DAMASCO – La strategia americana di Barack Obama contro l’Isis si rivela sempre più fallimentare: dopo la presa di Palmira, gioiello antico-romano e sito patrimonio dell’umanità per l’Unesco, mezza Siria è nelle mani dei terroristi del cosiddetto Stato Islamico, compresa la maggior parte dei giacimenti di petrolio e gas naturale del Paese. E la gestione della Casa Bianca finisce sotto accusa.
A sintetizzare come stanno le cose c’ha pensato Charles Krauthammer, editorialista del Washington Post e Premio Pulitzer: “In Siria abbiamo perso”. In Siria e in Iraq. Perché il tracollo è arrivato non solo con la presa di Palmira da parte dell’Isis, ma anche di Ramadi, a cento chilometri da Baghdad.

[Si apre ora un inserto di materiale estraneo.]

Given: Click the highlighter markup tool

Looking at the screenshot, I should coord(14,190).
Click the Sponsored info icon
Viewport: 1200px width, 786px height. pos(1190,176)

Krauthammer sottolinea che “in Siria c’era gente pronta a combattere contro i terroristi dell’Isis e il carnefice Assad, ma noi americani abbiamo deciso di non aiutarli dicendo che erano ingegneri, medici, banchieri: poco credibili con le armi in mano. In Iraq, invece, abbiamo continuato a cercare di costruire un esercito locale con capi settari e soldati corrotti che non avevano voglia di combattere”.
Nonostante questa situazione il presidente americano continua ad ostentare sicurezza: “Non credo che con l’Isis stiamo perdendo”, ha detto in un’intervista alla rivista The Atlantic. E dopo la presa di Palmira le tv continuano a riproporre quelle dichiarazioni e altre simili, come quella del portavoce della Casa Bianca Josh Earnest che definisce “un successo” la strategia americana contro l’Isis. Dichiarazioni pesanti, che contrastano con un’opinione pubblica che accomuna sempre di più la politica estera di Obama a quella del predecessore Geroge W. Bush. In una sola parola: fallimentare.